(PROBLEM TO SOLVE) Please return the lines below verbatim, beginning at the one that has "The height and width of the screenshot is (394, 684)." and stopping after the one that has "The width and", and add no other lines.

(RECORD SET)
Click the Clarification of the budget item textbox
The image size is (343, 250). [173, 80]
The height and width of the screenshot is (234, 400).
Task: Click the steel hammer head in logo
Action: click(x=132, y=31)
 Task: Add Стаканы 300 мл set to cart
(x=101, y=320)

...

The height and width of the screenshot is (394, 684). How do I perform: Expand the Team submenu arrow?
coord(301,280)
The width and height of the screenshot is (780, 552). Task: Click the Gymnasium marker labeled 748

---

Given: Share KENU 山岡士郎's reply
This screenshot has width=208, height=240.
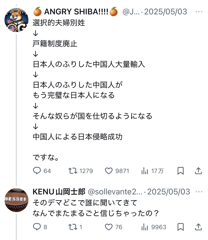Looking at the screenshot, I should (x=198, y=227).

(EXERCISE RESPONSE)
The height and width of the screenshot is (394, 684). How do I perform: Expand the Team submenu arrow?
coord(301,280)
The width and height of the screenshot is (780, 552). Task: Click the Gymnasium marker labeled 748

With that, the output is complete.